▶ **Ausgangstext**:
--- --- ---

1) Der Stil als die Physiognomie des Geistes.

Der Stil ist die Physiognomie des Geistes. Sie ist untrüglicher, als die des Leibes. (P. II, 550. W. I, 529.) Von dem Wie des Denkens, von der wesentlichen Beschaffenheit und durchgängigen Qualität desselben ist ein genauer Abdruck der Stil. Dieser zeigt nämlich die formelle Beschaffenheit aller Gedanken eines Menschen, welche sich stets gleich bleiben muss, was und worüber er auch denken möge. Man hat daran gleichsam den Teig, aus dem er alle seine Gestalten knetet, so verschieden sie auch sein mögen. (P. II, 550.) An dem Stil erkennt man sofort den Unterschied der großen Köpfe von den gewöhnlichen. Darum sagte Büffon: le style est l'homme même. (W. II, 78. P. II, 551—565.) Der Stil ist der bloße Schattenriss des Gedankens; undeutlich, oder schlecht schreiben heißt dumpf, oder konfus denken. (P. II, 553.)

2) Gegensatz zwischen dem Stil der Alltagsköpfe und dem der überlegenen Geister.

Im stillen Bewusstsein davon, dass der Stil ein genauer Abdruck der Qualität des Denkens ist, sucht jeder Mediokre seinen ihm eigenen und natürlichen Stil zu maskieren. Dies nötigt ihn zunächst, auf alle Naivität zu verzichten; wodurch diese das Vorrecht der überlegenen und sich selbst fühlenden, daher mit Sicherheit auftretenden Geister bleibt. Jene Alltagsköpfe streben nach dem Schein, viel mehr und tiefer gedacht zu haben, als der Fall ist. Sie bringen demnach, was sie zu sagen haben, in gezwungenen, schwierigen Wendungen, neu geschaffenen Wörtern und weitläufigen, um den Gedanken herumgehenden und ihn verhüllenden Perioden vor. Sie schwanken zwischen dem Bestreben, denselben mitzuteilen, und dem, ihn zu verstecken. Hingegen sehen wir jeden wirklichen Denker bemüht, seine Gedanken so rein, deutlich, sicher und kurz, wie nur möglich, auszusprechen. Demgemäß ist Simplizität stets ein Merkmal nicht allein der Wahrheit, sondern auch des Genies gewesen. Der Stil erhält die Schönheit vom Gedanken, statt dass bei jenen Scheindenkern die Gedanken durch den Stil schön werden sollen. (P. II, 551—553. Vergl. auch unter Schriftsteller: Erklärung der Geistlosigkeit und Langweiligkeit der Schriften der Alltagsköpfe.)

--- --- ---

▶ **Dateneinträge**:
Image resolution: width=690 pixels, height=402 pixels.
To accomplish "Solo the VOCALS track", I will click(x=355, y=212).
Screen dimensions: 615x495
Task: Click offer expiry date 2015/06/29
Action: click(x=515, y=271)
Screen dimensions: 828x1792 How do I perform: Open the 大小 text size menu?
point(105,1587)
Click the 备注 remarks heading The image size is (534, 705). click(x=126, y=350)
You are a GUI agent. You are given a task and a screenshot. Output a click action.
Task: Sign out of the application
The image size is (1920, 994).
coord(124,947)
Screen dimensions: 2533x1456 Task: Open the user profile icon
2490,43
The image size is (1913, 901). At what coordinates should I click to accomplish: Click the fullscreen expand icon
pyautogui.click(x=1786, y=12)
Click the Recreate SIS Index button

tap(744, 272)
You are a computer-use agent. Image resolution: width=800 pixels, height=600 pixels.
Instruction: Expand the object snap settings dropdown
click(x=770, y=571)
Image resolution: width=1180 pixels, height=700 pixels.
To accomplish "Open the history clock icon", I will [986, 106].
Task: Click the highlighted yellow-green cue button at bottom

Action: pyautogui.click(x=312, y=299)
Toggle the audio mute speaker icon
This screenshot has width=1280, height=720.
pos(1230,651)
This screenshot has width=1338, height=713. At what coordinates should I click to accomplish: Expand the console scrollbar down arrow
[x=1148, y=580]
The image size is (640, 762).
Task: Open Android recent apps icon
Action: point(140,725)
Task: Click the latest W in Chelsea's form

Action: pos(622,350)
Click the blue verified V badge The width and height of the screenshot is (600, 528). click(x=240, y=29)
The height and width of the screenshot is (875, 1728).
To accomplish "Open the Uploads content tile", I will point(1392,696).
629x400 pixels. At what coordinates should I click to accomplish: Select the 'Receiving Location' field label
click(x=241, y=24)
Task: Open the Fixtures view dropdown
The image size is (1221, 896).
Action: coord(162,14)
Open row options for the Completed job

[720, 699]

--- --- ---

▶ **Aufgabe**:
Aktualisiere den Abschnitt im Text über den Stil, der mit den Worten „Der Stil ist die“ anfängt und mit „(P. II, 553.)“ aufhört, indem du „Teig“ durch „Stoff“ ersetzt. Gib den ganzen Abschnitt mit dieser Änderung wieder.

▶ **Lösung**:
Der Stil ist die Physiognomie des Geistes. Sie ist untrüglicher, als die des Leibes. (P. II, 550. W. I, 529.) Von dem Wie des Denkens, von der wesentlichen Beschaffenheit und durchgängigen Qualität desselben ist ein genauer Abdruck der Stil. Dieser zeigt nämlich die formelle Beschaffenheit aller Gedanken eines Menschen, welche sich stets gleich bleiben muss, was und worüber er auch denken möge. Man hat daran gleichsam den Stoff, aus dem er alle seine Gestalten knetet, so verschieden sie auch sein mögen. (P. II, 550.) An dem Stil erkennt man sofort den Unterschied der großen Köpfe von den gewöhnlichen. Darum sagte Büffon: le style est l'homme même. (W. II, 78. P. II, 551—565.) Der Stil ist der bloße Schattenriss des Gedankens; undeutlich, oder schlecht schreiben heißt dumpf, oder konfus denken. (P. II, 553.)